Author: Emily Conover / Source: Science News
If particle physicists get their way, new accelerators could one day scrutinize the most tantalizing subatomic particle in physics — the Higgs boson. Six years after the particle’s discovery at the Large Hadron Collider, scientists are planning enormous new machines that would stretch for tens of kilometers across Europe, Japan or China.
The 2012 discovery of the subatomic particle, which reveals the origins of mass, put the finishing touch on the standard model, the overarching theory of particle physics (SN: 7/28/12, p. 5). And it was a landmark achievement for the LHC, currently the world’s biggest accelerator.
Now, physicists want to delve further into the mysteries of the Higgs boson in the hope that it could be key to solving lingering puzzles of particle physics. “The Higgs is a very special particle,” says physicist Yifang Wang, director of the Institute of High Energy Physics in Beijing. “We believe the Higgs is the window to the future.”

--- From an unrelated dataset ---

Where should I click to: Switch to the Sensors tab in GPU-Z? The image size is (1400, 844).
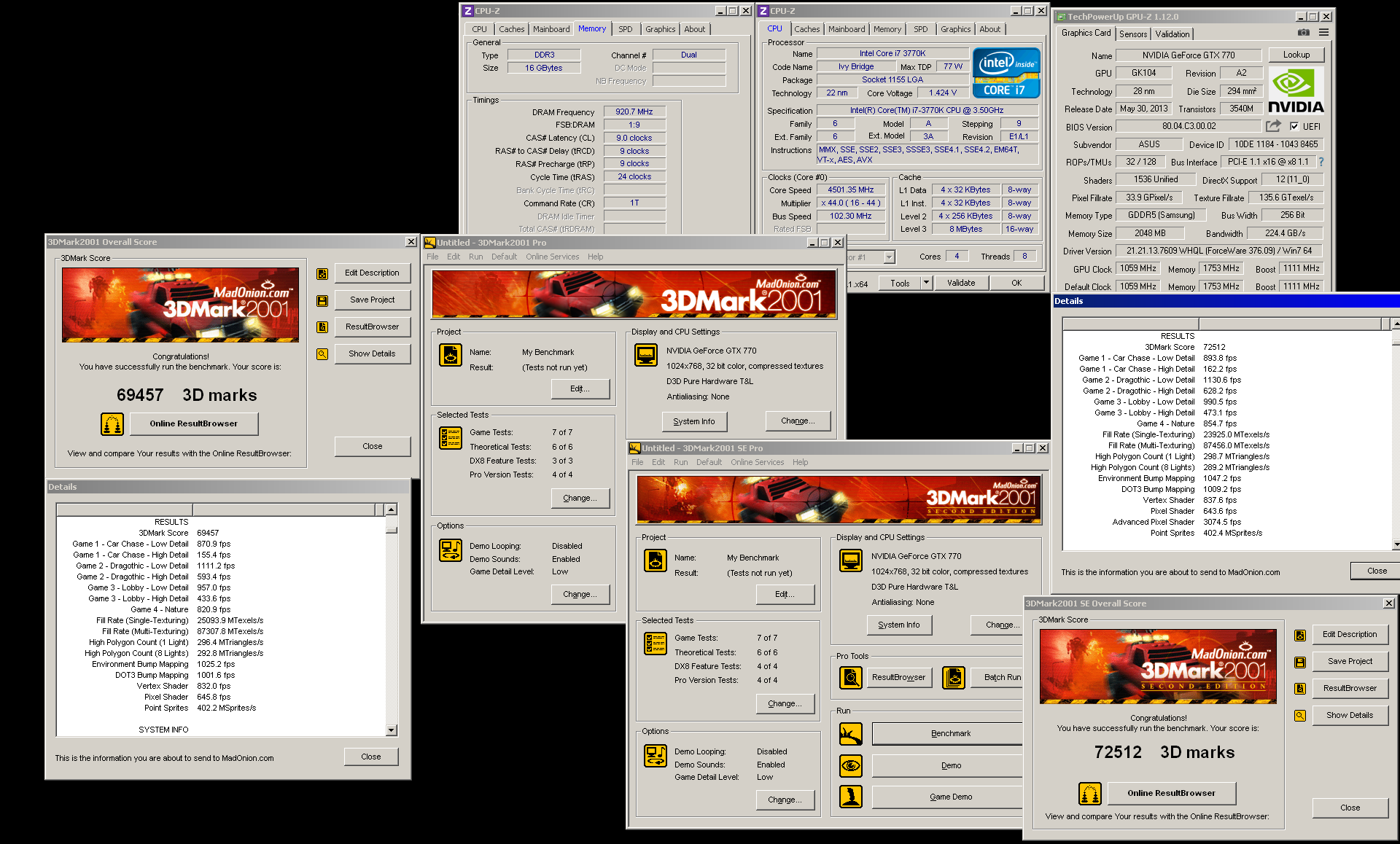(x=1133, y=34)
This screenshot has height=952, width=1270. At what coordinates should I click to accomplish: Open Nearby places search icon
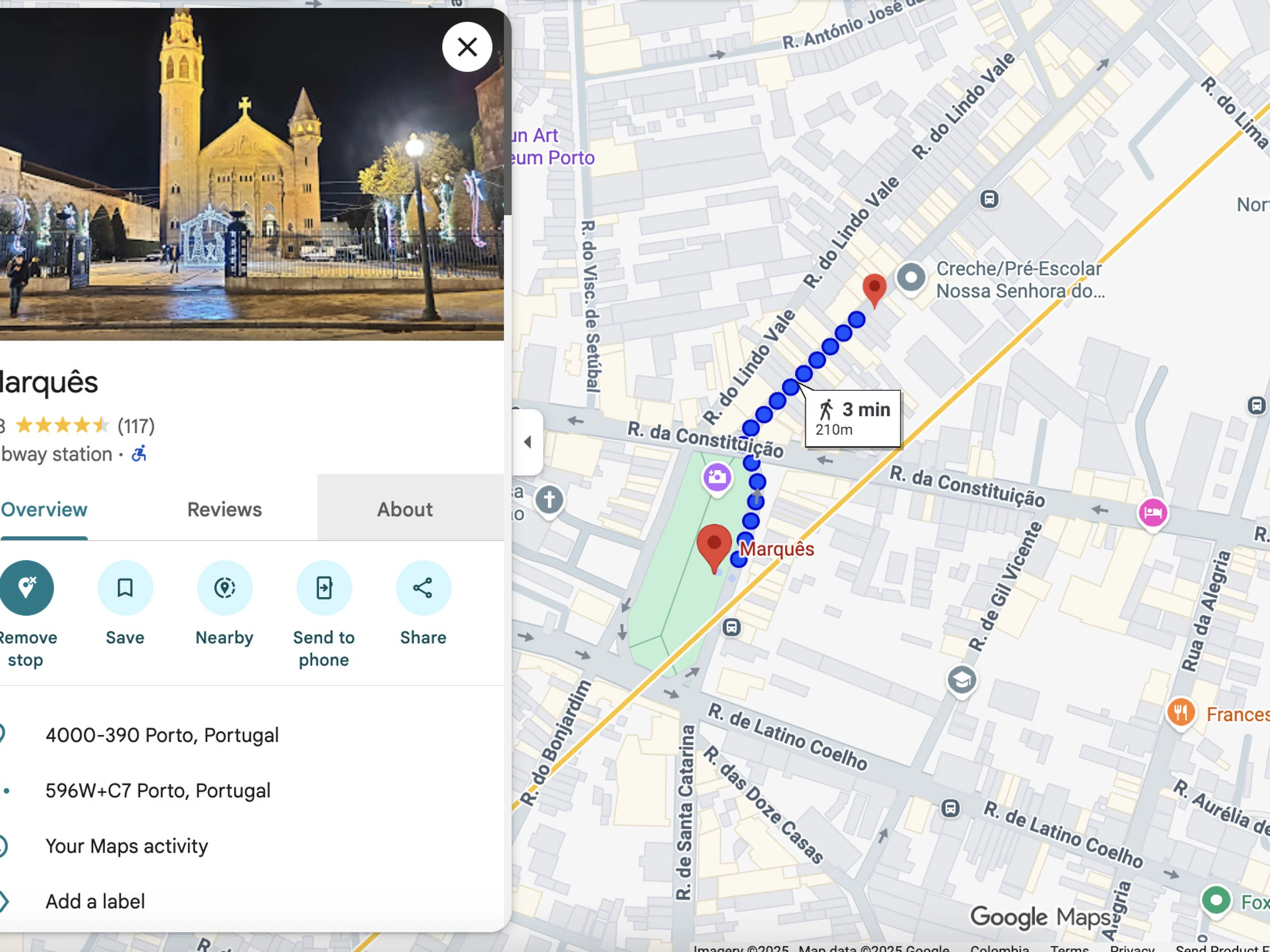coord(224,588)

But the LHC — which consists of a ring 27 kilometers in circumference, inside which protons are accelerated to nearly the speed of light and smashed together a billion times a second — can take scientists only so far. That accelerator was great for discovering the Higgs, but not ideal for studying it in detail.
So particle physicists are clamoring for a new particle collider, specifically designed to crank out oodles of Higgs bosons. Several blueprints for powerful new machines have been put forth, and researchers are hopeful these “Higgs factories” could help reveal solutions to glaring weak spots in the standard model.

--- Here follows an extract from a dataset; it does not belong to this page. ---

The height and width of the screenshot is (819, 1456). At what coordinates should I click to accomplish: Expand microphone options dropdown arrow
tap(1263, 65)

“The standard model is not a complete theory of the universe,” says experimental particle physicist Halina Abramowicz of Tel Aviv University. For example, the theory can’t explain dark matter, an unidentified substance whose mass is necessary to account for cosmic observations such as the motions of stars in galaxies. Nor can it explain why the universe is made up of matter, while antimatter is exceedingly rare.

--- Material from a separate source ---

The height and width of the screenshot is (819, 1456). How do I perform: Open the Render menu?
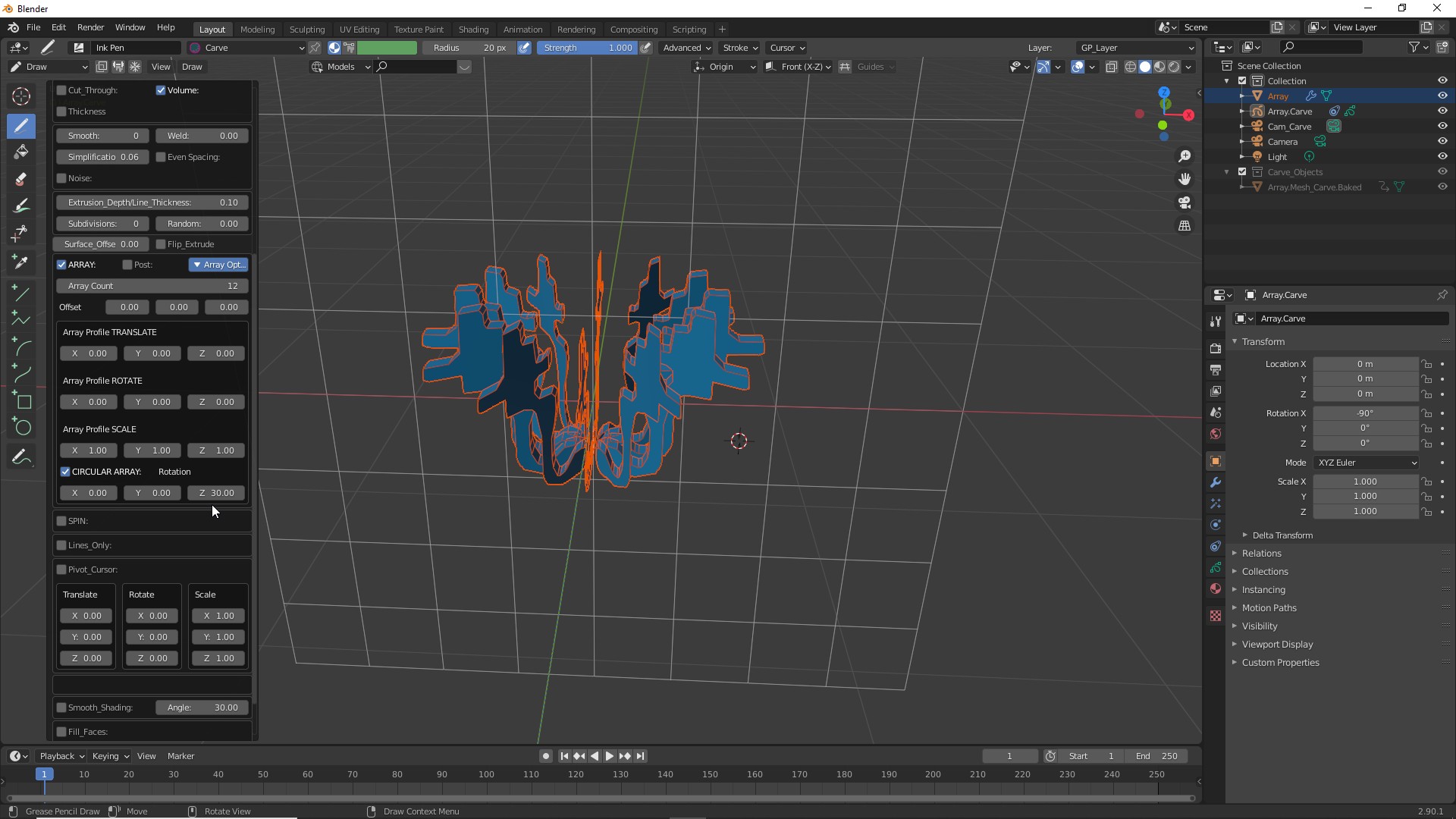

Carefully scrutinizing the Higgs boson might point scientists in the direction of solutions to those puzzles, proponents of the new colliders claim. But, among scientists, the desire for new, costly accelerators is not universal, especially since it’s unclear what exactly the machines might find.
Scientists have drawn up a variety of plans for new accelerators that would follow the Large Hadron Collider, or LHC.
Accelerator | Style | Location | Particles collided | Energy (eV) |
---|---|---|---|---|
LHC | 27 km circular | Europe | Protons | 13 trillion |
ILC | 20 km linear | Japan | Electrons and positrons | 250 billion |
CLIC | 11–50 km linear | Europe | Electrons and positrons | 380 billion–3 trillion |
FCC | 100 km circular | Europe | Electrons and positrons | 90 billion–365 billion |
Protons | 100 trillion | |||
CEPC | 100 km circular | China | Electrons and positrons | 240 billion |
Protons | TBD |
Sources: CERN, L. Evans, IHEP and Y. Wang
Closest to inception is the International Linear Collider in northern Japan. Unlike the LHC, in which particles zip around a ring, the ILC would accelerate two beams of particles along a straight line, directly at one another over its 20-kilometer length. And instead of crashing protons together, it would collide electrons and their antimatter partners, positrons.
But, in an ominous sign, a multidisciplinary committee of the Science Council of Japan came down against the project in a December 2018 report, urging the government to be cautious with its support and questioning whether the expected scientific achievements justified the accelerator’s cost, currently estimated at around $5 billion.
Supporters argue that the ILC’s plan to smash together electrons and positrons, rather than protons, has some big advantages. Electrons and positrons are elementary particles, meaning they have no smaller constituents, while protons are made up of smaller particles called quarks. That means that proton collisions are messier, with more useless particle debris to sift through.